Population (2023-12-31)
- • Total: 1,039
- • Density: 60/km^{2} (160/sq mi)
- Time zone: UTC+01:00 (CET)
- • Summer (DST): UTC+02:00 (CEST)
- Postal codes: 86465
- Dialling codes: 08293
- Vehicle registration: A
- Website: www.heretsried.de

= Heretsried =

Heretsried is a municipality in the district of Augsburg in Bavaria in Germany.

== Geography ==

Heretsrieds' location is about 15 km north-east of Augsburg in the so called Holzwinkel in Naturpark Augsburg Westliche Wälder.

== History ==
Bishop Soboto of Augsburg incorporated Heretsried to Kloster Holzen in 1242. A bit of time ago it was found by a man called Heribrecht, who cleared the forest and found a village.
In 1310, Heretsried became a free village although it was still part of the monastery of Holzen. This is provable by a deed of gift of Kloster Holzen. Therefore Heretsried became a parish seat.
When the monastery of Holzen was in a financial crisis the abbess of Holzen sold Heretsried to Sebastian Ilsung, a rich citizen of Augsburg for 146 Gulden.
Nevertheless Heretsried was sold back for 300 Gulden in 1484.
When the peasants' war began around 1525 the peasantry of Heretsried didn't oppose the monastery of Holzen.
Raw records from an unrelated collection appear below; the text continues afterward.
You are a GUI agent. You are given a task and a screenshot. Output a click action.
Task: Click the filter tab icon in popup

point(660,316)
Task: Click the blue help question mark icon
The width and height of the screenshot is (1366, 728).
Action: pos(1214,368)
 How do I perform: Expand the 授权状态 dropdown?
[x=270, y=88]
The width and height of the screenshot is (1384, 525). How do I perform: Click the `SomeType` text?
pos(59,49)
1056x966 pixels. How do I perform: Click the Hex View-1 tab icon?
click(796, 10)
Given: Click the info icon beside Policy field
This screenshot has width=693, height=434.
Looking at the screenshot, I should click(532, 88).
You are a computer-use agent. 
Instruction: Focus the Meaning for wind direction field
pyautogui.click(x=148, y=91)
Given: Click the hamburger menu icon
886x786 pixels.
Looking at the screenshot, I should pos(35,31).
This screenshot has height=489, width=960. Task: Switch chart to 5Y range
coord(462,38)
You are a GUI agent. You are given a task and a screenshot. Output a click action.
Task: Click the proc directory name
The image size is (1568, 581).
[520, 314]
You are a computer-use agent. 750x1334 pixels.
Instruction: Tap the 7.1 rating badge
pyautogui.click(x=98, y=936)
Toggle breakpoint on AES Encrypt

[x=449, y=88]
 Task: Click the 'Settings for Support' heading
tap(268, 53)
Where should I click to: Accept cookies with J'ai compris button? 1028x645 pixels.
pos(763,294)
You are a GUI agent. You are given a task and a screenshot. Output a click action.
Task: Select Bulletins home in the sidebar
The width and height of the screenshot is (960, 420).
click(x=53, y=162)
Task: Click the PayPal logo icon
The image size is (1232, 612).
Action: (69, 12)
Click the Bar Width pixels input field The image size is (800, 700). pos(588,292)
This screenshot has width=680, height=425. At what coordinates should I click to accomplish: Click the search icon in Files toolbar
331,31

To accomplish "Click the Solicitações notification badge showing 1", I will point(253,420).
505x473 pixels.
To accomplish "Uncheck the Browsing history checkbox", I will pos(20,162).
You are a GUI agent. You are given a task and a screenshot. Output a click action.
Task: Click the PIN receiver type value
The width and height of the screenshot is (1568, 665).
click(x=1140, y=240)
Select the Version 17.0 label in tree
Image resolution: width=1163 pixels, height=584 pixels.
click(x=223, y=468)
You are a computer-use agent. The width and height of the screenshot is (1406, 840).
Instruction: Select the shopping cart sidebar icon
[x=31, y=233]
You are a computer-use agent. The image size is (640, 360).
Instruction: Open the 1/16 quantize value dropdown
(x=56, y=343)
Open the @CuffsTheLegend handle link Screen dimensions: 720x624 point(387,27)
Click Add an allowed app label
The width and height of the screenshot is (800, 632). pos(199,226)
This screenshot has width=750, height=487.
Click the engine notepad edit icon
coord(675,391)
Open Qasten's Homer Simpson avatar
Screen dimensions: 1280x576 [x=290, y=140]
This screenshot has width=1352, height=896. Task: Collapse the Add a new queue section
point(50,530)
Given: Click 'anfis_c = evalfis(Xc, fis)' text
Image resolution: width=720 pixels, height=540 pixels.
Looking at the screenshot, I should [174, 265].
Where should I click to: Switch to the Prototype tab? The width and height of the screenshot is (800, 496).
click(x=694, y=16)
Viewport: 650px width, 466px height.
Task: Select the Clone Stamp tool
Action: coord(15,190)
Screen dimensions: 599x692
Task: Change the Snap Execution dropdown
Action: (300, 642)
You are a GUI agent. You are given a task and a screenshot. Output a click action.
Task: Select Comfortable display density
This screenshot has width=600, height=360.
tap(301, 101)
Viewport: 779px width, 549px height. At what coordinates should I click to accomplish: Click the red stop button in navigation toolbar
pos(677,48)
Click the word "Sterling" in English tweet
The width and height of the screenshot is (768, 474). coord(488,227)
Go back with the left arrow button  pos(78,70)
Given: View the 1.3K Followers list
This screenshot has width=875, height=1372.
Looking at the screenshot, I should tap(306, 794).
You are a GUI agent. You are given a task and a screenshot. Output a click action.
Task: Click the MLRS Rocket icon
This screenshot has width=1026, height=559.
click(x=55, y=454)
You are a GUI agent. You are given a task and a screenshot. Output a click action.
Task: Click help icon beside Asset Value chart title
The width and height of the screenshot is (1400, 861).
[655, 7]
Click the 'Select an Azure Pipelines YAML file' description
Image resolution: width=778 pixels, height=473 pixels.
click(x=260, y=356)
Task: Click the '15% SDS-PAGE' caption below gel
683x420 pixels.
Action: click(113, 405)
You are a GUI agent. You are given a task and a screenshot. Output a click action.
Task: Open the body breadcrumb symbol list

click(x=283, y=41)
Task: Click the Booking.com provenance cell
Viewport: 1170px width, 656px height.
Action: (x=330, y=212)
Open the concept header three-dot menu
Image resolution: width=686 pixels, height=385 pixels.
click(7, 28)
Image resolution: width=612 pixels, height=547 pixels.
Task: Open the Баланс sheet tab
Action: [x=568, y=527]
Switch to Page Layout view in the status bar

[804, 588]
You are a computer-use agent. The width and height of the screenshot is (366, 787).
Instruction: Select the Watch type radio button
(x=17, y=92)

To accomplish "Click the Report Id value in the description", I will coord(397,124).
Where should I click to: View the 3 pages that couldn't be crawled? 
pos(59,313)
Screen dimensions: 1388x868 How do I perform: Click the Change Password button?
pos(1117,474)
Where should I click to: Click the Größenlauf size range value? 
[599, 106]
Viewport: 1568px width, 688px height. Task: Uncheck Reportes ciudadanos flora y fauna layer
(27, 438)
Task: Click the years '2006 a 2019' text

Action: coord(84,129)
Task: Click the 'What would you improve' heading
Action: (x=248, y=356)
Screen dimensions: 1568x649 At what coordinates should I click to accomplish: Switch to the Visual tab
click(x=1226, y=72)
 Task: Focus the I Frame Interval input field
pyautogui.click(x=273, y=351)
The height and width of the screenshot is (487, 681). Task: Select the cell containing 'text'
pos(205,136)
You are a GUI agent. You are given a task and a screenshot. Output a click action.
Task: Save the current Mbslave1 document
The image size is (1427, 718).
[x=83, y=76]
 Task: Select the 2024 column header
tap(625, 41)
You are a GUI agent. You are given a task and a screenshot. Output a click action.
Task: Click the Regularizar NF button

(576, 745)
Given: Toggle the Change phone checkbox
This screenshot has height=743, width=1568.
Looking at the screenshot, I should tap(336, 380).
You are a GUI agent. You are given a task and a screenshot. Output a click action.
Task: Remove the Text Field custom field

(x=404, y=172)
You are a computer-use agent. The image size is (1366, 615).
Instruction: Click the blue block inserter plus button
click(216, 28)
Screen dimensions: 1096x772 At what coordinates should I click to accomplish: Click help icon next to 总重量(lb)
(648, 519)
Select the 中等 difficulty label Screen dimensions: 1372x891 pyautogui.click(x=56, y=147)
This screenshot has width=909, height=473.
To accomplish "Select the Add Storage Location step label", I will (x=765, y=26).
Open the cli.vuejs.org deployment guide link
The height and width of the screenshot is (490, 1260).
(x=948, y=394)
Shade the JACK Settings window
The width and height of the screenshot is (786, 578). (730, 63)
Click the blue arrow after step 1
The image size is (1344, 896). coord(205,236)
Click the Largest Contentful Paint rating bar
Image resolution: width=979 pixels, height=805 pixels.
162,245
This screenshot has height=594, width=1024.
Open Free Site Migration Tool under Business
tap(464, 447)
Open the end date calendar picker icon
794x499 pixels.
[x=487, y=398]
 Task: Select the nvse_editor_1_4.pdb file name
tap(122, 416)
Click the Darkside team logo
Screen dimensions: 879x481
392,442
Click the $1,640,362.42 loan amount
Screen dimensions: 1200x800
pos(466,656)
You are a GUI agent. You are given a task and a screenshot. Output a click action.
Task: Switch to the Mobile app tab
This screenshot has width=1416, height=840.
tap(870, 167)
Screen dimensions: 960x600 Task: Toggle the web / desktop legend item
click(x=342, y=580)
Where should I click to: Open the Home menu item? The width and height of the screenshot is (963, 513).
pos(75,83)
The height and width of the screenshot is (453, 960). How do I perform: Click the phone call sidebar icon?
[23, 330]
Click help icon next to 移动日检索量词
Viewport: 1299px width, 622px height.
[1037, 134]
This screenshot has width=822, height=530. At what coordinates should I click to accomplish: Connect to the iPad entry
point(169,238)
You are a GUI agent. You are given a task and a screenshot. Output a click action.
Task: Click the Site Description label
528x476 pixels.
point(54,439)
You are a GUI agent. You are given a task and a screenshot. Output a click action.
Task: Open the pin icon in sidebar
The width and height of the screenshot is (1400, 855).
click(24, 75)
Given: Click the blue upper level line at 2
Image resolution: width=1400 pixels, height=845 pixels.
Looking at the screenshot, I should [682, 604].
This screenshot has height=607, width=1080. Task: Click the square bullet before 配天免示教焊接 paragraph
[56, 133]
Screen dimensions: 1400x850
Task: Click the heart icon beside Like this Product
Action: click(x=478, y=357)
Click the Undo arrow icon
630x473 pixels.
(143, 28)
They got wood and straw and were allowed to go hunting and angling.
In 1636, in time of the thirty years' war, the church and the citizens' houses were burned down by the Swedish troops. The chronicle of Holzen told about abbess Agnes von Neuegg who found only 6 survivors in Heretsried. With big financial expenses she rebuilt the church of Heretsried. In 1805, Napoleon I fought a war against the Austrians. There were three French horseman shot by peasants who took the stolen money which came from a forest near Heretsried.
There was a school in Heretsried found in 1853 and rebuilt in 1956. After World War II, Heretsried had 12 dead or missing soldiers.
Since 1978, Heretsried and the nearby Lauterbrunn as well as Monburg formed the political community of Heretsried.